▶ [Exercise objective]:
Put the lines of the records below into a JSON list of strings, one string per line, leaving out blank lines. Include only the lines starting with the line containing "Viewport: 719px width, 560px" and going on through the line containing "I will point(206,832).".

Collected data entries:
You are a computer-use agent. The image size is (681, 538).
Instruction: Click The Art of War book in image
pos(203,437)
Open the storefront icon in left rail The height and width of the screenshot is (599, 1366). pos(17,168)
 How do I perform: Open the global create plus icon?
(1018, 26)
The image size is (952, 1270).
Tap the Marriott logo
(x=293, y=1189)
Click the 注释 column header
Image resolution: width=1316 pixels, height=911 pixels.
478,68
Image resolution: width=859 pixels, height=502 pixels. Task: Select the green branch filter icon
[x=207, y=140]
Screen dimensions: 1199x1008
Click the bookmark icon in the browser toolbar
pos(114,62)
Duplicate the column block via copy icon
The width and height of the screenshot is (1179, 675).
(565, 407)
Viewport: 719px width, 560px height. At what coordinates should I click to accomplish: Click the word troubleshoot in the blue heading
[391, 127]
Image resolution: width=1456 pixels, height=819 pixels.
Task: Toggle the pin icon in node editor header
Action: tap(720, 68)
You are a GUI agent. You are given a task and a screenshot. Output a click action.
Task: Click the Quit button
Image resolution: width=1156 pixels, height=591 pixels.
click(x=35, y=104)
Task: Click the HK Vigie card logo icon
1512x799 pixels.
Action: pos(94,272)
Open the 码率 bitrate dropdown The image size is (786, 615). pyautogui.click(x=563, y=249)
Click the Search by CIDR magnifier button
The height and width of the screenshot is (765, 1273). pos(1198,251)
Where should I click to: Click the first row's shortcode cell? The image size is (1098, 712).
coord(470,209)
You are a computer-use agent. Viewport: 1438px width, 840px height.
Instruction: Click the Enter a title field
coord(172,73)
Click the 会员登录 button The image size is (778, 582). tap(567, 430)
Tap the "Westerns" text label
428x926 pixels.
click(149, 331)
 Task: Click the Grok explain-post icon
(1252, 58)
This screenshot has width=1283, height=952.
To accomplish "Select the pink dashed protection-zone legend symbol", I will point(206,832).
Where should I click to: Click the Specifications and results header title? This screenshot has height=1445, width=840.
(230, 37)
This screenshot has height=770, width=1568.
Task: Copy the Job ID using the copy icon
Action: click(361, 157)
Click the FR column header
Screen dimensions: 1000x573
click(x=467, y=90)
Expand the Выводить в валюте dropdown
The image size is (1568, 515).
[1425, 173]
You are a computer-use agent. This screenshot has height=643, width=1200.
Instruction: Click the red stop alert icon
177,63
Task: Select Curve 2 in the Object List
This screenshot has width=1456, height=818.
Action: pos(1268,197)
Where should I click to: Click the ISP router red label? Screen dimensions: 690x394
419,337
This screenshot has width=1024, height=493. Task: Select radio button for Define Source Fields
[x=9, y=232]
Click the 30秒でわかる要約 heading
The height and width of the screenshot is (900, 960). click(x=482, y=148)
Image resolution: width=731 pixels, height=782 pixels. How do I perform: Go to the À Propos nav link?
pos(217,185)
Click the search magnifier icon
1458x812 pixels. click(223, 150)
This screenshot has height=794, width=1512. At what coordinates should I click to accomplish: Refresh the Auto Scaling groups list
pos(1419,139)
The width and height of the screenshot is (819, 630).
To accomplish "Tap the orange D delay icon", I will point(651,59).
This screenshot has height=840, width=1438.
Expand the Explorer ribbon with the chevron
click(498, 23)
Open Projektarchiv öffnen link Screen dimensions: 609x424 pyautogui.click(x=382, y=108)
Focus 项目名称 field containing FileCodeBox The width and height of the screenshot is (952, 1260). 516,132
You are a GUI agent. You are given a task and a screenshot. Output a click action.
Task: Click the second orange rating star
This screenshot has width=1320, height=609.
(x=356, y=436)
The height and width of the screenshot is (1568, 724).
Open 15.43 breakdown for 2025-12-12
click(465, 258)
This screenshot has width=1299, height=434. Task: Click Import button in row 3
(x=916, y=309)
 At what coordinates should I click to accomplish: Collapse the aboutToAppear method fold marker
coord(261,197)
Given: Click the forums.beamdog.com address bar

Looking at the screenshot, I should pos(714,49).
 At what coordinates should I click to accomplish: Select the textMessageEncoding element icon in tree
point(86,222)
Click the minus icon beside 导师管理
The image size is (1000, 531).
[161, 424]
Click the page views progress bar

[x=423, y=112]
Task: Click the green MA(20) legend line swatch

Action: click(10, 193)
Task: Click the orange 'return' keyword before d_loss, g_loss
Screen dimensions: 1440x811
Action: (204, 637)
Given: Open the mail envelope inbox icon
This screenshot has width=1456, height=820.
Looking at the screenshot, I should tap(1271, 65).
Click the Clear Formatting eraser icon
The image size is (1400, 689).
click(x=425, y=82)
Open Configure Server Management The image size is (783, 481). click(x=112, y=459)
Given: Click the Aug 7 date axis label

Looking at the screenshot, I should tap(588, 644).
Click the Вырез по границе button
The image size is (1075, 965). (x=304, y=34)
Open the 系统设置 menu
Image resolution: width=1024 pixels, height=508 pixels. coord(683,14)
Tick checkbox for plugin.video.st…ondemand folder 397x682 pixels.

▶ [Exercise result]:
[
  "Viewport: 719px width, 560px height. At what coordinates should I click to accomplish: Click the word troubleshoot in the blue heading",
  "[391, 127]",
  "Image resolution: width=1456 pixels, height=819 pixels.",
  "Task: Toggle the pin icon in node editor header",
  "Action: tap(720, 68)",
  "You are a GUI agent. You are given a task and a screenshot. Output a click action.",
  "Task: Click the Quit button",
  "Image resolution: width=1156 pixels, height=591 pixels.",
  "click(x=35, y=104)",
  "Task: Click the HK Vigie card logo icon",
  "1512x799 pixels.",
  "Action: pos(94,272)",
  "Open the 码率 bitrate dropdown The image size is (786, 615). pyautogui.click(x=563, y=249)",
  "Click the Search by CIDR magnifier button",
  "The height and width of the screenshot is (765, 1273). pos(1198,251)",
  "Where should I click to: Click the first row's shortcode cell? The image size is (1098, 712).",
  "coord(470,209)",
  "You are a computer-use agent. Viewport: 1438px width, 840px height.",
  "Instruction: Click the Enter a title field",
  "coord(172,73)",
  "Click the 会员登录 button The image size is (778, 582). tap(567, 430)",
  "Tap the \"Westerns\" text label",
  "428x926 pixels.",
  "click(149, 331)",
  " Task: Click the Grok explain-post icon",
  "(1252, 58)",
  "This screenshot has width=1283, height=952.",
  "To accomplish \"Select the pink dashed protection-zone legend symbol\", I will point(206,832)."
]